- **Extracted data entries**
[Start of section]
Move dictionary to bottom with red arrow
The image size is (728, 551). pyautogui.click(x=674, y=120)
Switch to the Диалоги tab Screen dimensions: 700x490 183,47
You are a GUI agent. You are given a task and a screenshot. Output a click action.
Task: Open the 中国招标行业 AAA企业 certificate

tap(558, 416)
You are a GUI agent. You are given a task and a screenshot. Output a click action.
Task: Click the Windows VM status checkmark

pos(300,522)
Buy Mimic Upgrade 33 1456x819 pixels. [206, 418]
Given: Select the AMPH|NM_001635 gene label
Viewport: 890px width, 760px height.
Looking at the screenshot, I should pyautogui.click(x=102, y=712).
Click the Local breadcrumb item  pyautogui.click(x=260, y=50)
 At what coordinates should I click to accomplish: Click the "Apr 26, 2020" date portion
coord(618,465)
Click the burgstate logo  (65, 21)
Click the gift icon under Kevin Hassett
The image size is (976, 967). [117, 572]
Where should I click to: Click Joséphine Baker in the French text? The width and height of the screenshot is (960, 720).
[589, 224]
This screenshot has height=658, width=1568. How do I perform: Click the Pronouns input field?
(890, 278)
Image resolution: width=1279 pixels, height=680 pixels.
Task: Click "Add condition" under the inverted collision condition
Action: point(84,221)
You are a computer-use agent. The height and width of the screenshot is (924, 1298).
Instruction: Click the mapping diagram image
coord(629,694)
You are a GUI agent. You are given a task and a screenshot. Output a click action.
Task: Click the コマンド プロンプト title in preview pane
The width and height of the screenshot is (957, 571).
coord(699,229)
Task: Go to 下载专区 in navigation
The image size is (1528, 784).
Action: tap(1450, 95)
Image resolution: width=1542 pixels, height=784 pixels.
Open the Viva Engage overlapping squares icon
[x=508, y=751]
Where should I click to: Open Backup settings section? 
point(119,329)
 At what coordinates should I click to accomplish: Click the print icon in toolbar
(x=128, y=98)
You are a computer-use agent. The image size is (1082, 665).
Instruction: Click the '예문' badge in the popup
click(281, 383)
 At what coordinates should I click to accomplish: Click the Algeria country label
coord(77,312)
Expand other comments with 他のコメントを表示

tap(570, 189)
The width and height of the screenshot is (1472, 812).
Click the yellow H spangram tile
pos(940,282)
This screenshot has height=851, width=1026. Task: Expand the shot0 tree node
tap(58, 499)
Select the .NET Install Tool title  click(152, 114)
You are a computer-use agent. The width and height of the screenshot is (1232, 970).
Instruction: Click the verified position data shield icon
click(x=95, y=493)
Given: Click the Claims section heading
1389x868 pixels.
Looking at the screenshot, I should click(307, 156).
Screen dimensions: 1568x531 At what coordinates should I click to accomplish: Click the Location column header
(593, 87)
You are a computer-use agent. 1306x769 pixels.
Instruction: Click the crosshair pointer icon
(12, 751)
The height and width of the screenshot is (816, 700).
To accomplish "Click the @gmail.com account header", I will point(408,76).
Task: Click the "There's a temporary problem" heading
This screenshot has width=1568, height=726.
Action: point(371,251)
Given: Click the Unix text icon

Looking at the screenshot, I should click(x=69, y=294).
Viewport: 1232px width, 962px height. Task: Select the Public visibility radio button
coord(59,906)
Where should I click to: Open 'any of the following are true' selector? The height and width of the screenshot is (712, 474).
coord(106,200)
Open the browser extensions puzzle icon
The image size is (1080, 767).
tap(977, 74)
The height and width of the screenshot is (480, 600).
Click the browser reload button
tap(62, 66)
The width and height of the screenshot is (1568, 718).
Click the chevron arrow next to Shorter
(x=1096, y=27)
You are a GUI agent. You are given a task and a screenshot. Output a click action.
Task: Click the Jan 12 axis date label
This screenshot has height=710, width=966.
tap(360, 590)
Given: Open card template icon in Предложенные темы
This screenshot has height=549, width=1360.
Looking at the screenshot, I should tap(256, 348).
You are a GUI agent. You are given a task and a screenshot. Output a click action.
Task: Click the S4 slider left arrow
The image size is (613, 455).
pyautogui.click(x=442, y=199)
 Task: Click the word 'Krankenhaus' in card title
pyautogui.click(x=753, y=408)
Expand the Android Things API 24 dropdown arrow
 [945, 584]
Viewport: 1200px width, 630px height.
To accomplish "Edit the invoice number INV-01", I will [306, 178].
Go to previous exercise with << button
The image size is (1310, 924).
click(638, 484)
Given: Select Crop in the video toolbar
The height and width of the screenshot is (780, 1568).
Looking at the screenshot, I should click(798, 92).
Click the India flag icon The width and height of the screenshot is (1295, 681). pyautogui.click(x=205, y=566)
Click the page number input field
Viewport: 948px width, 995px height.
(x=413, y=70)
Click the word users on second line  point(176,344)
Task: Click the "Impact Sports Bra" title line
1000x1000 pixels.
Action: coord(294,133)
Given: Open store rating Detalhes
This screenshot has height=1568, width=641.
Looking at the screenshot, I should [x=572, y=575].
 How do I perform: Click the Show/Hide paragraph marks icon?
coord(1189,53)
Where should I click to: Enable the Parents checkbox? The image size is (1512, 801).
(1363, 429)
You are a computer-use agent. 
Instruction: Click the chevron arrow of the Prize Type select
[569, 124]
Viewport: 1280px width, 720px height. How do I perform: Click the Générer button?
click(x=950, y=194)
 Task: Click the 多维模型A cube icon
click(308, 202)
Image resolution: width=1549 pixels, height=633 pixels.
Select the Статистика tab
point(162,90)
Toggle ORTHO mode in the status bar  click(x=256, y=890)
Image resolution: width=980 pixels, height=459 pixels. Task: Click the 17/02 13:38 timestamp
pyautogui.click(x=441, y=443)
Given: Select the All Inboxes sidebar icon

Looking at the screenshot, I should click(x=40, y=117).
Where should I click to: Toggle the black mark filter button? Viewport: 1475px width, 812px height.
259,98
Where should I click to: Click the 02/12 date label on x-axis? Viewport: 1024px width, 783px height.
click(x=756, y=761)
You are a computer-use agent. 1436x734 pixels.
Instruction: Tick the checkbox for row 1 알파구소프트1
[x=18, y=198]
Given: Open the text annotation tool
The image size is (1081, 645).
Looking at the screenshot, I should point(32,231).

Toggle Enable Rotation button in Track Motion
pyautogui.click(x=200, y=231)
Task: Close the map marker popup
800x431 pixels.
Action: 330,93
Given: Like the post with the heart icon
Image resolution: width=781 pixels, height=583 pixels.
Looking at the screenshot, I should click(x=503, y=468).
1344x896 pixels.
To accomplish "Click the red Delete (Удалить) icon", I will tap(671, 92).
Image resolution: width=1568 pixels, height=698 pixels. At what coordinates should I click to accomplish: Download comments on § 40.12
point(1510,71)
[End of section]
- **What to do**
A word-for-word copy of all the entries is required.

- **Output of the exercise**
Move dictionary to bottom with red arrow
The image size is (728, 551). pyautogui.click(x=674, y=120)
Switch to the Диалоги tab Screen dimensions: 700x490 183,47
You are a GUI agent. You are given a task and a screenshot. Output a click action.
Task: Open the 中国招标行业 AAA企业 certificate

tap(558, 416)
You are a GUI agent. You are given a task and a screenshot. Output a click action.
Task: Click the Windows VM status checkmark

pos(300,522)
Buy Mimic Upgrade 33 1456x819 pixels. [206, 418]
Given: Select the AMPH|NM_001635 gene label
Viewport: 890px width, 760px height.
Looking at the screenshot, I should pyautogui.click(x=102, y=712).
Click the Local breadcrumb item  pyautogui.click(x=260, y=50)
 At what coordinates should I click to accomplish: Click the "Apr 26, 2020" date portion
coord(618,465)
Click the burgstate logo  (65, 21)
Click the gift icon under Kevin Hassett
The image size is (976, 967). [117, 572]
Where should I click to: Click Joséphine Baker in the French text? The width and height of the screenshot is (960, 720).
[589, 224]
This screenshot has height=658, width=1568. How do I perform: Click the Pronouns input field?
(890, 278)
Image resolution: width=1279 pixels, height=680 pixels.
Task: Click "Add condition" under the inverted collision condition
Action: point(84,221)
You are a computer-use agent. The height and width of the screenshot is (924, 1298).
Instruction: Click the mapping diagram image
coord(629,694)
You are a GUI agent. You are given a task and a screenshot. Output a click action.
Task: Click the コマンド プロンプト title in preview pane
The width and height of the screenshot is (957, 571).
coord(699,229)
Task: Go to 下载专区 in navigation
The image size is (1528, 784).
Action: tap(1450, 95)
Image resolution: width=1542 pixels, height=784 pixels.
Open the Viva Engage overlapping squares icon
[x=508, y=751]
Where should I click to: Open Backup settings section? 
point(119,329)
 At what coordinates should I click to accomplish: Click the print icon in toolbar
(x=128, y=98)
You are a computer-use agent. The image size is (1082, 665).
Instruction: Click the '예문' badge in the popup
click(281, 383)
 At what coordinates should I click to accomplish: Click the Algeria country label
coord(77,312)
Expand other comments with 他のコメントを表示

tap(570, 189)
The width and height of the screenshot is (1472, 812).
Click the yellow H spangram tile
pos(940,282)
This screenshot has height=851, width=1026. Task: Expand the shot0 tree node
tap(58, 499)
Select the .NET Install Tool title  click(152, 114)
You are a computer-use agent. The width and height of the screenshot is (1232, 970).
Instruction: Click the verified position data shield icon
click(x=95, y=493)
Given: Click the Claims section heading
1389x868 pixels.
Looking at the screenshot, I should click(307, 156).
Screen dimensions: 1568x531 At what coordinates should I click to accomplish: Click the Location column header
(593, 87)
You are a computer-use agent. 1306x769 pixels.
Instruction: Click the crosshair pointer icon
(12, 751)
The height and width of the screenshot is (816, 700).
To accomplish "Click the @gmail.com account header", I will point(408,76).
Task: Click the "There's a temporary problem" heading
This screenshot has width=1568, height=726.
Action: point(371,251)
Given: Click the Unix text icon

Looking at the screenshot, I should click(x=69, y=294).
Viewport: 1232px width, 962px height. Task: Select the Public visibility radio button
coord(59,906)
Where should I click to: Open 'any of the following are true' selector? The height and width of the screenshot is (712, 474).
coord(106,200)
Open the browser extensions puzzle icon
The image size is (1080, 767).
tap(977, 74)
The height and width of the screenshot is (480, 600).
Click the browser reload button
tap(62, 66)
The width and height of the screenshot is (1568, 718).
Click the chevron arrow next to Shorter
(x=1096, y=27)
You are a GUI agent. You are given a task and a screenshot. Output a click action.
Task: Click the Jan 12 axis date label
This screenshot has height=710, width=966.
tap(360, 590)
Given: Open card template icon in Предложенные темы
This screenshot has height=549, width=1360.
Looking at the screenshot, I should tap(256, 348).
You are a GUI agent. You are given a task and a screenshot. Output a click action.
Task: Click the S4 slider left arrow
The image size is (613, 455).
pyautogui.click(x=442, y=199)
 Task: Click the word 'Krankenhaus' in card title
pyautogui.click(x=753, y=408)
Expand the Android Things API 24 dropdown arrow
 [945, 584]
Viewport: 1200px width, 630px height.
To accomplish "Edit the invoice number INV-01", I will [306, 178].
Go to previous exercise with << button
The image size is (1310, 924).
click(638, 484)
Given: Select Crop in the video toolbar
The height and width of the screenshot is (780, 1568).
Looking at the screenshot, I should click(798, 92).
Click the India flag icon The width and height of the screenshot is (1295, 681). pyautogui.click(x=205, y=566)
Click the page number input field
Viewport: 948px width, 995px height.
(x=413, y=70)
Click the word users on second line  point(176,344)
Task: Click the "Impact Sports Bra" title line
1000x1000 pixels.
Action: coord(294,133)
Given: Open store rating Detalhes
This screenshot has height=1568, width=641.
Looking at the screenshot, I should [x=572, y=575].
 How do I perform: Click the Show/Hide paragraph marks icon?
coord(1189,53)
Where should I click to: Enable the Parents checkbox? The image size is (1512, 801).
(1363, 429)
You are a computer-use agent. 
Instruction: Click the chevron arrow of the Prize Type select
[569, 124]
Viewport: 1280px width, 720px height. How do I perform: Click the Générer button?
click(x=950, y=194)
 Task: Click the 多维模型A cube icon
click(308, 202)
Image resolution: width=1549 pixels, height=633 pixels.
Select the Статистика tab
point(162,90)
Toggle ORTHO mode in the status bar  click(x=256, y=890)
Image resolution: width=980 pixels, height=459 pixels. Task: Click the 17/02 13:38 timestamp
pyautogui.click(x=441, y=443)
Given: Select the All Inboxes sidebar icon

Looking at the screenshot, I should click(x=40, y=117).
Where should I click to: Toggle the black mark filter button? Viewport: 1475px width, 812px height.
259,98
Where should I click to: Click the 02/12 date label on x-axis? Viewport: 1024px width, 783px height.
click(x=756, y=761)
You are a computer-use agent. 1436x734 pixels.
Instruction: Tick the checkbox for row 1 알파구소프트1
[x=18, y=198]
Given: Open the text annotation tool
The image size is (1081, 645).
Looking at the screenshot, I should point(32,231).

Toggle Enable Rotation button in Track Motion
pyautogui.click(x=200, y=231)
Task: Close the map marker popup
800x431 pixels.
Action: 330,93
Given: Like the post with the heart icon
Image resolution: width=781 pixels, height=583 pixels.
Looking at the screenshot, I should click(x=503, y=468).
1344x896 pixels.
To accomplish "Click the red Delete (Удалить) icon", I will tap(671, 92).
Image resolution: width=1568 pixels, height=698 pixels. At what coordinates should I click to accomplish: Download comments on § 40.12
point(1510,71)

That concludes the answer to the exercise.